Solidaritätskundgebung: 02.05., 7.45 Uhr vor dem Amtsgericht Nürnberg, Fürther Str. 110
oder besucht uns im offenen Stadtteilclub reclaim Gostenhof am Samstag 25.05. ab 19.00 Uhr im Stadtteil-Laden Schwarze Katze, Untere Seitenstr. 1 am Jamnitzer Platz
Bei den gegenwärtigen gesellschaftlichen Verhältnissen ist nahezu alles sagbar, das Motto lautet: „Das wird man ja wohl noch sagen dürfen.“ So fordern die Einen das Schießen auf unbewaffnete schutzsuchende Menschen an den Grenzen, Arbeitgeberverbände monieren offen, es werde nur noch über „soziale Wohltaten“ gesprochen, Finanzminister Scholz kann sich bei Milliarden an Steuergewinnen hinstellen und drohen, dass der Gürtel wieder enger geschnallt werden solle.
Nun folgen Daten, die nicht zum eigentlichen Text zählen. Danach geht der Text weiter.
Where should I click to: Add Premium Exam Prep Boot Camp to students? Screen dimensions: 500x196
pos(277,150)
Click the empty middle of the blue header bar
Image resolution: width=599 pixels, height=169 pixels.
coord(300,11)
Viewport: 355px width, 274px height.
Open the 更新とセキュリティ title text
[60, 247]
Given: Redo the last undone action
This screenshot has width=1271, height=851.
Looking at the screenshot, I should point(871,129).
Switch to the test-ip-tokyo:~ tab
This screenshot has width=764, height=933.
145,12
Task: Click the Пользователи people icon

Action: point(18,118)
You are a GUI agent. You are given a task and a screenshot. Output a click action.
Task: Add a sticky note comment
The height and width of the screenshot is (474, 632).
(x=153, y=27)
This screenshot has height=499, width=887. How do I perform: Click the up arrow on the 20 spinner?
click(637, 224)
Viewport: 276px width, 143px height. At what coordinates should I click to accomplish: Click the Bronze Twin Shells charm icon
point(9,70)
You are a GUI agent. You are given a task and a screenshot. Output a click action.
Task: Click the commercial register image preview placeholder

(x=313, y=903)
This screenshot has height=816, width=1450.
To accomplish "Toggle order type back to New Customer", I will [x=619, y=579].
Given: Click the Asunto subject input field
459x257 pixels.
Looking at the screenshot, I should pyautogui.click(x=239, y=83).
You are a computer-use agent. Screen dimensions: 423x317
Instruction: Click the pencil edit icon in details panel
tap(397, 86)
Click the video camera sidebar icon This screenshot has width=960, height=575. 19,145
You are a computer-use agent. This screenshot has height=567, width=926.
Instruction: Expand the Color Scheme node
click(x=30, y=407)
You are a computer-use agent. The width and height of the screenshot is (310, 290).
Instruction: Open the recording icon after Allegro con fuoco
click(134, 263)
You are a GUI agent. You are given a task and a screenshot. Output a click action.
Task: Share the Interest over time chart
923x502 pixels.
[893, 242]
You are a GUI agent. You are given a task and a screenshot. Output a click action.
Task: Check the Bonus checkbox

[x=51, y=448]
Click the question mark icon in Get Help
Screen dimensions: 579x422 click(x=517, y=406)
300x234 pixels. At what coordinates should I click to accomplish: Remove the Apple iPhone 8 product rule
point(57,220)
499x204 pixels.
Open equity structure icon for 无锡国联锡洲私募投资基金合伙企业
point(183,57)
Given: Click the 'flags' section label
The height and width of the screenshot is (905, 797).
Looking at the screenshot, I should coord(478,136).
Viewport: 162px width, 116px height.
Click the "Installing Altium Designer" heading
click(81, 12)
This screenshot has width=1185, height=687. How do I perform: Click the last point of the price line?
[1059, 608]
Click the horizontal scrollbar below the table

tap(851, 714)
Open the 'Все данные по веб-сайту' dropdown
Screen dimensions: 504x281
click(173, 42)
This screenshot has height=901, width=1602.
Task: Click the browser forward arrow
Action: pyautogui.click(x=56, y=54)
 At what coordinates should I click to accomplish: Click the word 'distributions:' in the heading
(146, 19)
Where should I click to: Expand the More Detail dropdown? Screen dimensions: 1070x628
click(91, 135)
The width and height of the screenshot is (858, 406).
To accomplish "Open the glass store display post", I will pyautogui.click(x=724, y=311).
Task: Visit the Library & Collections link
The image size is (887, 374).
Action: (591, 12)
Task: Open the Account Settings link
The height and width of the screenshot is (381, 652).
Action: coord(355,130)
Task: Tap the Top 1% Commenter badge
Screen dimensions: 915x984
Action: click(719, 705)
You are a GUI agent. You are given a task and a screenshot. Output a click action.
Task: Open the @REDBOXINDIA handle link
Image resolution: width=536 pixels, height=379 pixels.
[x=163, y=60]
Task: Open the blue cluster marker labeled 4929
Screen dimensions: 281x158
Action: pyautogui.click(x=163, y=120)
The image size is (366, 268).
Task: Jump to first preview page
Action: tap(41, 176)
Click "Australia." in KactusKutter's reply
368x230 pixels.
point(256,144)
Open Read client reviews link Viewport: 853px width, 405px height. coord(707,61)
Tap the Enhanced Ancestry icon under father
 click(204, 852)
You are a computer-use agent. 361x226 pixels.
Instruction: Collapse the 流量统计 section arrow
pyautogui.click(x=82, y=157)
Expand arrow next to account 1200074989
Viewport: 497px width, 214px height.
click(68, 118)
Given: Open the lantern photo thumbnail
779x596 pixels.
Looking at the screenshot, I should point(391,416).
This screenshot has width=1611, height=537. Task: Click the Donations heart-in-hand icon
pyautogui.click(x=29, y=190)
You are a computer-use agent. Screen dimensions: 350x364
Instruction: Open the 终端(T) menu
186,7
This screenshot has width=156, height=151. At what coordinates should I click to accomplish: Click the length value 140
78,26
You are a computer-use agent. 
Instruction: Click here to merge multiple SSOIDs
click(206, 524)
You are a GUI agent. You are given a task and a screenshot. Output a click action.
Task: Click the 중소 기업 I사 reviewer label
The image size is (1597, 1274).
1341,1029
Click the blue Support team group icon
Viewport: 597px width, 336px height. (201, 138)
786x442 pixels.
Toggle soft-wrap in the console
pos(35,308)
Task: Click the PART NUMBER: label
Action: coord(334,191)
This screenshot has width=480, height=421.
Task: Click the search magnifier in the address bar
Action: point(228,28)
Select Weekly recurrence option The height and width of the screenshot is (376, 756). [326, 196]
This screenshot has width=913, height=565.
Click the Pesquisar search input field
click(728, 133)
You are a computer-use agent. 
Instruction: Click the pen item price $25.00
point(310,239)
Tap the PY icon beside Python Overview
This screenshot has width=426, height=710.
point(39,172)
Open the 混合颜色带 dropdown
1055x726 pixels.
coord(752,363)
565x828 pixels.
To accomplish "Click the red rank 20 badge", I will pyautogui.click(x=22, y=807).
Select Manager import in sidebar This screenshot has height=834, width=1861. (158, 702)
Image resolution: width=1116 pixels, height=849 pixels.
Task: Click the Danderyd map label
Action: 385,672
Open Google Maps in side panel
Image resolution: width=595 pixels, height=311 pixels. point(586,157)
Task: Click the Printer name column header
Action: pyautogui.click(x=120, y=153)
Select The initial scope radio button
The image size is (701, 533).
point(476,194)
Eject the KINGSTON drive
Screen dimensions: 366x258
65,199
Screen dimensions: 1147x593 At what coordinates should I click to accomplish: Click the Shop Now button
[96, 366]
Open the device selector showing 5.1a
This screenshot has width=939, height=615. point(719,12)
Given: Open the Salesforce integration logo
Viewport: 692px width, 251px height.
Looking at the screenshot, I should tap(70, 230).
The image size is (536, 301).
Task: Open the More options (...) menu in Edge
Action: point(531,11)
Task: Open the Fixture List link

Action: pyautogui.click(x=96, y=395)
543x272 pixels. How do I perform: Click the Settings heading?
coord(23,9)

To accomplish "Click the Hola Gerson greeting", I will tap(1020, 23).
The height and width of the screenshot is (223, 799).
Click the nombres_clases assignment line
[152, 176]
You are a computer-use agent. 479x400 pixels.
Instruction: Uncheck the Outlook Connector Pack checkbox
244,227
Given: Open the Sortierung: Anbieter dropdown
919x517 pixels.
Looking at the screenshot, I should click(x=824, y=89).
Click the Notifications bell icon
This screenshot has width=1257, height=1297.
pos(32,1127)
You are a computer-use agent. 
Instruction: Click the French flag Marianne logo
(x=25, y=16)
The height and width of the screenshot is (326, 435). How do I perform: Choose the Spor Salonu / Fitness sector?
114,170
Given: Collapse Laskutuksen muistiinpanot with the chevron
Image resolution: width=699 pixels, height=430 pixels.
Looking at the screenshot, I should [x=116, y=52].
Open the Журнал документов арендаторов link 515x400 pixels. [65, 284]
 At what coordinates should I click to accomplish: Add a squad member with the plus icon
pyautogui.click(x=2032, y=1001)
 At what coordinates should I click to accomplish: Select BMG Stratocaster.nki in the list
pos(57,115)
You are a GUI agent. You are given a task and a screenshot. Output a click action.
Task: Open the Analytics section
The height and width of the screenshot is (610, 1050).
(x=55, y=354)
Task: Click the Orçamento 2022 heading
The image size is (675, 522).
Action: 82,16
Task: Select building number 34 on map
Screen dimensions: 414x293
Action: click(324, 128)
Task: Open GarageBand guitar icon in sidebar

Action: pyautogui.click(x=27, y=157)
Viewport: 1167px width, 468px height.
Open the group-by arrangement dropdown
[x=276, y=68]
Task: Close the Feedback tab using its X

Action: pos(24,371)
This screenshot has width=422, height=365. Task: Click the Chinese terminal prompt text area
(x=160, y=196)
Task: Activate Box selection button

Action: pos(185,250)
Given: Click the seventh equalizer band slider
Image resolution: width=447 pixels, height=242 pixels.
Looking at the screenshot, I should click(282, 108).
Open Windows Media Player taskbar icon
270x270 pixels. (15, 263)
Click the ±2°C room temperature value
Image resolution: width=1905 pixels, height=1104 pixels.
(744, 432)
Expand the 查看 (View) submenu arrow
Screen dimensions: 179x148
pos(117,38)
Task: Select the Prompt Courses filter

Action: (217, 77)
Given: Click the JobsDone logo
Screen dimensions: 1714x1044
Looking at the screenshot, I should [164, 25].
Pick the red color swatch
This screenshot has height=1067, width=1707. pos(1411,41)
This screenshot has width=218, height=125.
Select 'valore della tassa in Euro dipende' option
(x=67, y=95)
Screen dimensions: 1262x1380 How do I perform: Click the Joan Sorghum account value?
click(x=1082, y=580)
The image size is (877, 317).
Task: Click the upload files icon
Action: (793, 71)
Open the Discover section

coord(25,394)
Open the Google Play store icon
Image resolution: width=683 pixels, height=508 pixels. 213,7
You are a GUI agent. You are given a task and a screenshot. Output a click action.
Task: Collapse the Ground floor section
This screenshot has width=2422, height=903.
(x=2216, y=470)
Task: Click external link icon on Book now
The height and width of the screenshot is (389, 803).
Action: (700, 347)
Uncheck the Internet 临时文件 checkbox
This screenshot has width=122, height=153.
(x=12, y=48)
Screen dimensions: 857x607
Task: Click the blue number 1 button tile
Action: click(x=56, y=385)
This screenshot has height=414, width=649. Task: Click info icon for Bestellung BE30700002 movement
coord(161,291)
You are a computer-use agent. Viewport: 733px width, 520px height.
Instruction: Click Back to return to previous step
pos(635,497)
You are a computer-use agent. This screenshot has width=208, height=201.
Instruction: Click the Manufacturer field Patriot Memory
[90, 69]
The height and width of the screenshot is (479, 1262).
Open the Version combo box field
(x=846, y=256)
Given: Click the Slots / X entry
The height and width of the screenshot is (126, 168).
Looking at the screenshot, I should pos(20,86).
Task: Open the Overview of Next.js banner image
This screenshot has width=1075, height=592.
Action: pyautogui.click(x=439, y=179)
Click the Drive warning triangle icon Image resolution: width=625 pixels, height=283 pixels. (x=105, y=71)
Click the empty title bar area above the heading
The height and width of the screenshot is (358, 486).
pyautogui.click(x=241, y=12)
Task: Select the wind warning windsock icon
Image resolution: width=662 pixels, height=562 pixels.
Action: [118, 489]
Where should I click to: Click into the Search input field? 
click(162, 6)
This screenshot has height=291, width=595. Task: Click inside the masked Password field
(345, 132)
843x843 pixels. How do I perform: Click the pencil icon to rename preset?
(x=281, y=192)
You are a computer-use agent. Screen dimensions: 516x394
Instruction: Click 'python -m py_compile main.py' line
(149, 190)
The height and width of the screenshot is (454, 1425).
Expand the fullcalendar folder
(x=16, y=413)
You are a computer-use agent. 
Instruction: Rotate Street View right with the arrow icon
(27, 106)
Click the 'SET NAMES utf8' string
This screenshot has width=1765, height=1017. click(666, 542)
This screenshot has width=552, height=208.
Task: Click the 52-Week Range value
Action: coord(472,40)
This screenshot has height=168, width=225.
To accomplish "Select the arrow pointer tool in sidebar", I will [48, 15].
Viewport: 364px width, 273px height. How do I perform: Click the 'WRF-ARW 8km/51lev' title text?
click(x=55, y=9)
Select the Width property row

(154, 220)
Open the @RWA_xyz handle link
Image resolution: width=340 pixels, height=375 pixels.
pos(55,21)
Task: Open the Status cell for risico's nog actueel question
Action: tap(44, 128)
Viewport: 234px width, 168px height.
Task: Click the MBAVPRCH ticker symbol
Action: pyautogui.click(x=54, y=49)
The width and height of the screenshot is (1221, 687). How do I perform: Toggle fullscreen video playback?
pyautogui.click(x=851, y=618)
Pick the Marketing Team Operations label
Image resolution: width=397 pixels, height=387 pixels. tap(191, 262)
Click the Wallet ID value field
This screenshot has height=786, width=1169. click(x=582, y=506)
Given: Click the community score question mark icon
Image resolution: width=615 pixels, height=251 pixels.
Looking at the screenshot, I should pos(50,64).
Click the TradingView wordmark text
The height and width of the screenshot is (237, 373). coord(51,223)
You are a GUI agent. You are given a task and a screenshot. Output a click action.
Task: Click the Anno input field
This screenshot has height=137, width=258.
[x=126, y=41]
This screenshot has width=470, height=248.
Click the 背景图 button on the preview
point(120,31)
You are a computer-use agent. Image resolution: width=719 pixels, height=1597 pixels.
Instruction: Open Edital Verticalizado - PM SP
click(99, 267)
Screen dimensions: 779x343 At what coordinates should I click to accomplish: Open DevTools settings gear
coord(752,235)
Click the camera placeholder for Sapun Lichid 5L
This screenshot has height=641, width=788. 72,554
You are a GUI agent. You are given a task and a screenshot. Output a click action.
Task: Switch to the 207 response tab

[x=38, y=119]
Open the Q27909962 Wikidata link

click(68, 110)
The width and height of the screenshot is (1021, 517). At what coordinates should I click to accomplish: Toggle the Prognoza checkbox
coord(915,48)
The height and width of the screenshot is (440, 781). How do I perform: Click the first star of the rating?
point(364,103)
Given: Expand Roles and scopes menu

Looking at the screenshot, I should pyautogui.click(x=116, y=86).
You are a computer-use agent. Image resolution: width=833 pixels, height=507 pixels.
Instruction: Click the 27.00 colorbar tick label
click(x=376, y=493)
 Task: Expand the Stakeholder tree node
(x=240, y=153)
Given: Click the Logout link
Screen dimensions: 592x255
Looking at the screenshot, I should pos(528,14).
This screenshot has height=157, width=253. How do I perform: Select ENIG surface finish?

Dass er damit sicherlich nicht seinen oder den der Arbeitgeberverbände meint, kennen wir aus unserem Alltag im Kapitalismus: Gewinne werden privatisiert, Verluste auf uns Lohnabhängige abgewälzt. Mit solchen Parolen soll immer wieder auf Krisen eingestimmt werden. Die Kosten der Krise von 2008 zahlen wir nach wie vor – auch in Form von steigenden Mieten.
Was passiert wenn eine Aktivistin auf einer Demonstration gegen Sozialabbau und Mietenwahnsinn eine Erklärung zitiert, in der zur Besetzung leer stehender Häuser aufgerufen wird? Richtig: hier tritt sofort die Polizei und sogar der Staatsschutz auf den Plan. Der Staatsschutz legt hier einen unbedingten Verfolgungswillen an den Tag, während unangemeldete Fackelmärsche von Nazis auf dem ehemaligen Reichsparteitagsgelände von der Polizei hofiert werden. Und auch die Justiz lässt sich nicht lumpen: es findet sich eine Richterin, die sich dafür hergibt, einen Strafbefehl wegen eines angeblichem Aufrufs zu Straftaten über fast 2000€ zu unterschreiben. Dieser wurde von der Mietaktivistin natürlich angefochten. Der Tatvorwurf wird nun in einem Prozess am 02.05. vor dem Amtsgericht Nürnberg verhandelt.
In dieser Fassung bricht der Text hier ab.